At the time, news media stated that the FAA reported seeing objects near the plane even after the evasive manoeuvres, but upon later review, the military radar images were "dismissed as clutter, and an object that showed up on the aviation agency's screens was thought to be a coincidental split image of the aircraft". Fairbanks FAA air controllers saw only Flight 1628 on their radar screens.

Terauchi reported that the objects followed the plane for 400 mile and described what he perceived as rapid movements and sudden stops. Two planes that were near Flight 1628, a United Airlines airliner and a US Air Force C-130 cargo plane, reported that they did not see any objects either visually or on radar.

Flight 1628 landed in Anchorage, the crew were debriefed, and FAA investigators determined that they were "normal, professional, rational, (and had) no drug or alcohol involvement".

==Explanation==
Editor of Aviation Week and Space Technology magazine and UFO investigator Phillip J. Klass reported that the planets Jupiter and Mars were in the area that Terauchi said he saw two lights, and although they would have been quite visible, he did not mention seeing them. Klass states that it is not unusual for an experienced pilot to "[mistake] a bright celestial body for a UFO, nor will it be the last. ... Jupiter was only 10 degrees above the horizon, making it appear to the pilot to be roughly at his own 35,000-foot altitude". Klass noted that the crew were interviewed separately in 1988 and asserts their remembrance of the event differed significantly.

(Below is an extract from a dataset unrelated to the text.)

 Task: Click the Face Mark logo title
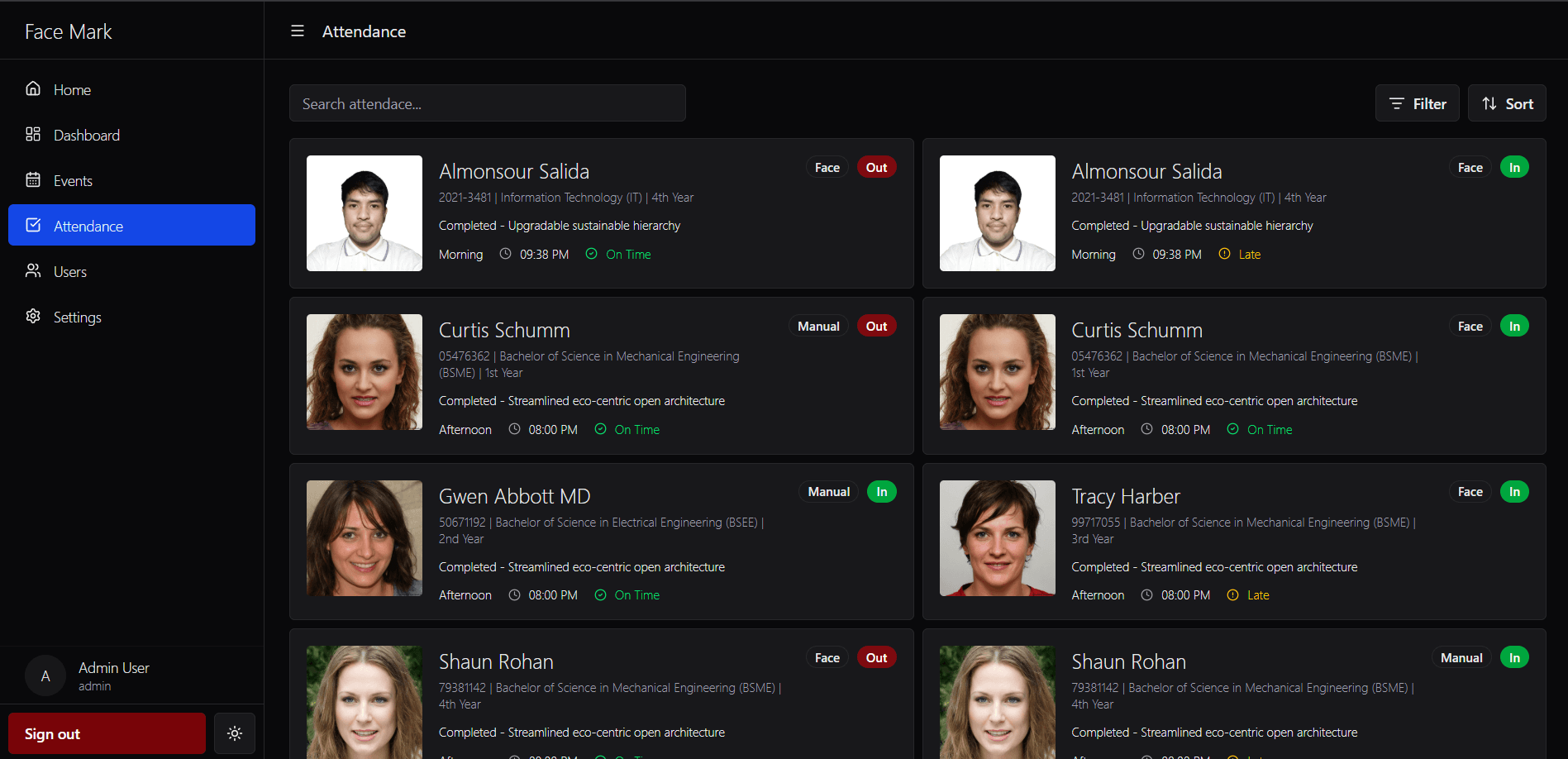[x=68, y=31]
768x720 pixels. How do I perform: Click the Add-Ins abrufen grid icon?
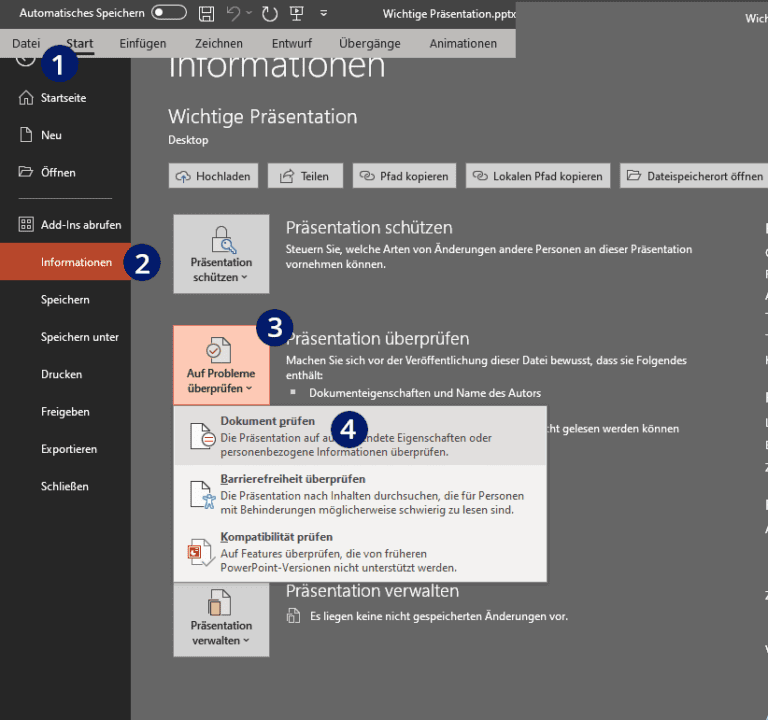click(26, 225)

According to Klass, the pilot later contradicted what he told flight controllers at the time of the incident. After reviewing transcripts of the radio communications, an FAA spokesperson stated that the pilot told ground controllers that he had lost "sight of the object after completing his turn". However, the spokesperson later asserted that Terauchi claimed the "object stayed with him as he turned".

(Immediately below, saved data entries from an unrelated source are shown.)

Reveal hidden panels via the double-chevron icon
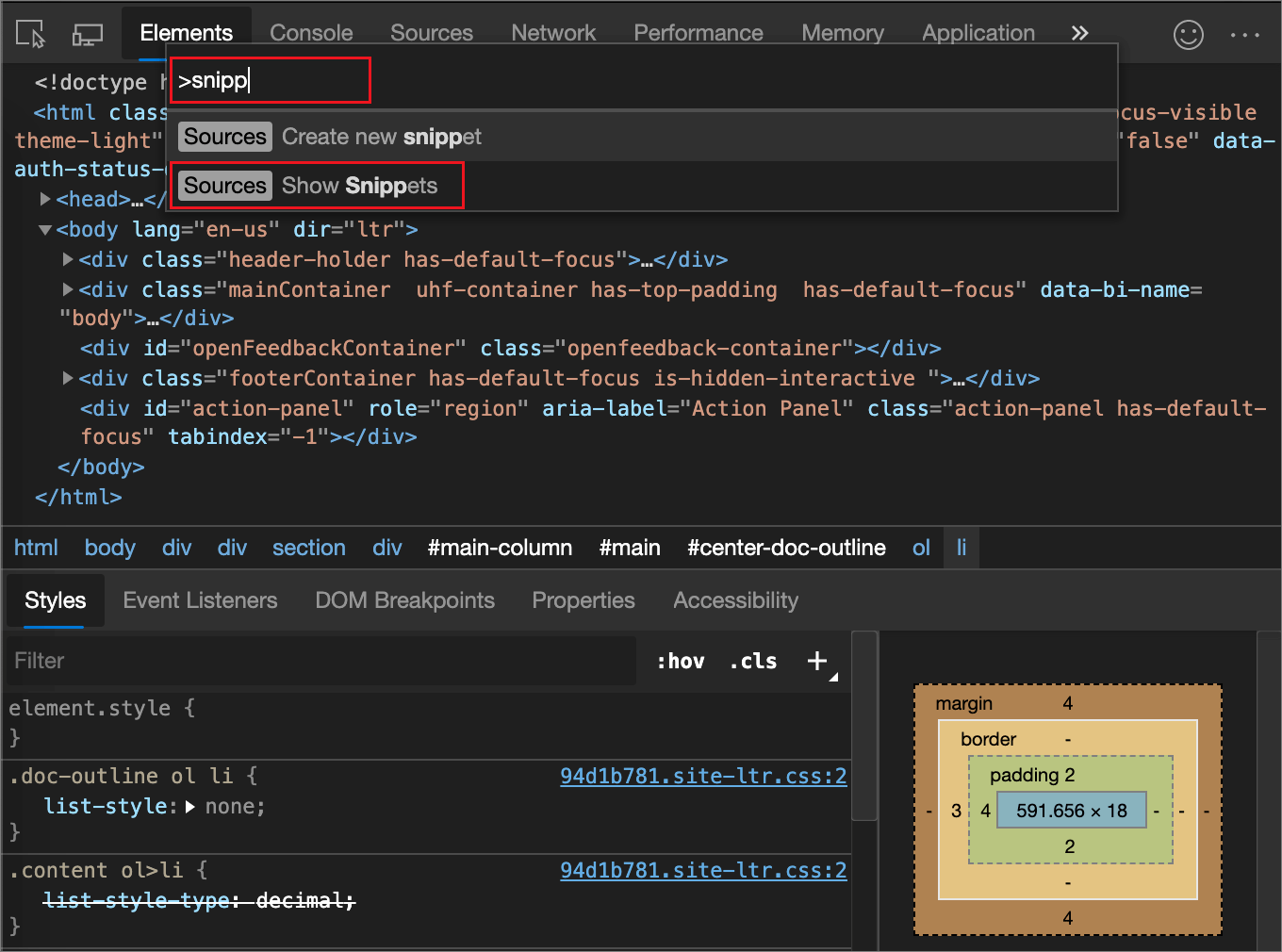Screen dimensions: 1282x952 pos(1078,32)
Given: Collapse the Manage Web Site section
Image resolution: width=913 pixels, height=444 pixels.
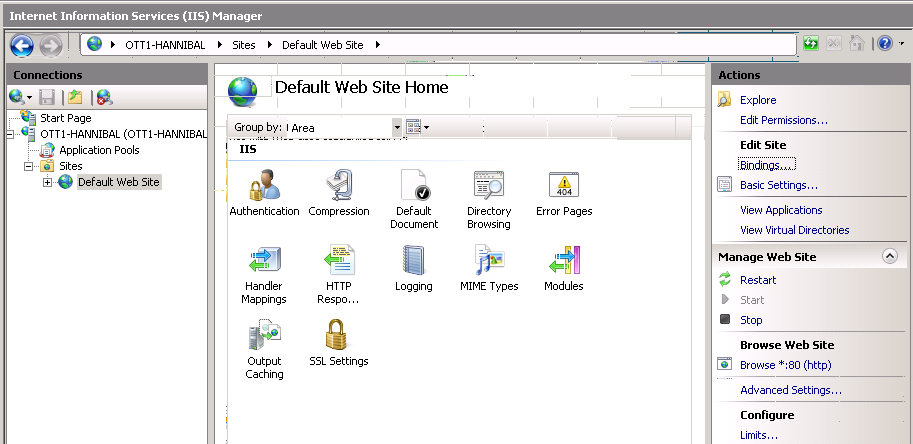Looking at the screenshot, I should coord(889,257).
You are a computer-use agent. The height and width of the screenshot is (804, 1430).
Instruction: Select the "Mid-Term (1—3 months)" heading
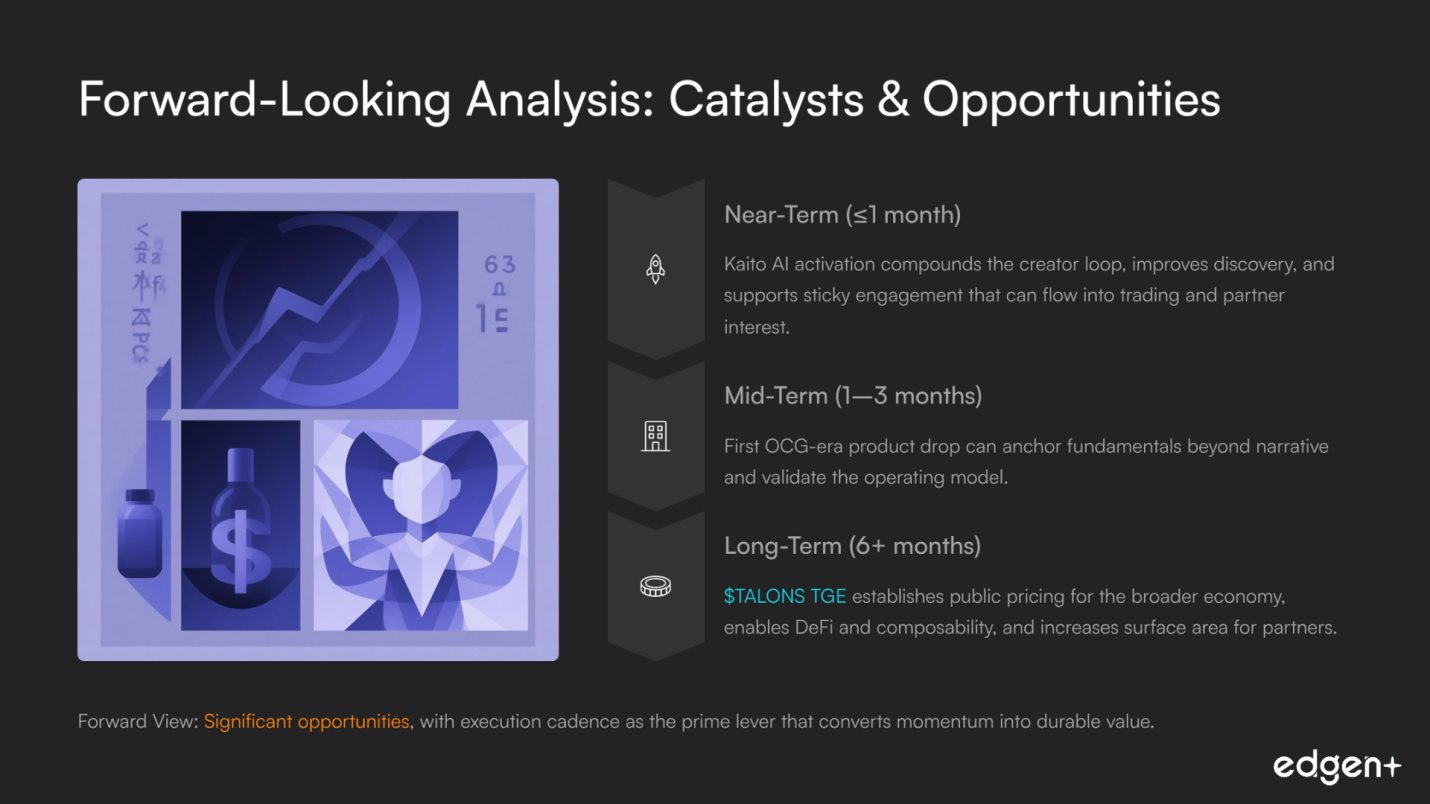(x=853, y=396)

The FAA released a data package of the incident characterizing Terauchi as a UFO repeater', having reported two other UFO sightings prior to November 17th, and two more this past January". In an 11 January 1987 UFO sighting reported by Terauchi in the same general area as Flight 1628, he stated seeing "irregular pulsating lights ... [and] a large black chunk just in front of us". The FAA radar did not confirm an object, and the event was later determined to have been "lights from small villages being diffused by thin clouds of ice crystals". Klass notes that Terauchi used the words "spaceship or mothership" in his reports and claimed that the "mothership ... did not want to be seen". Terauchi also claimed that "we humans will meet them in the near future".

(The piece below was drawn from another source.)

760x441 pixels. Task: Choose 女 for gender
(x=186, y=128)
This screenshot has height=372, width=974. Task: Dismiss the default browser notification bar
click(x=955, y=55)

According to skeptical researcher Robert Sheaffer, despite Flight 1628 becoming one of "the most celebrated cases in recent UFO literature, it turns out there wasn't much to read". About Terauchi's report, Sheaffer states that the pilot is not "an unbiased or objective observer". Science writer Brian Dunning writes that there was "nothing extraordinary or unusual on that evening", calling Terauchi "a fine and competent pilot, but was hardly unbiased when it came to alien spaceships". Dunning added that Flight 1628 was "just another unevidenced aerial anecdote".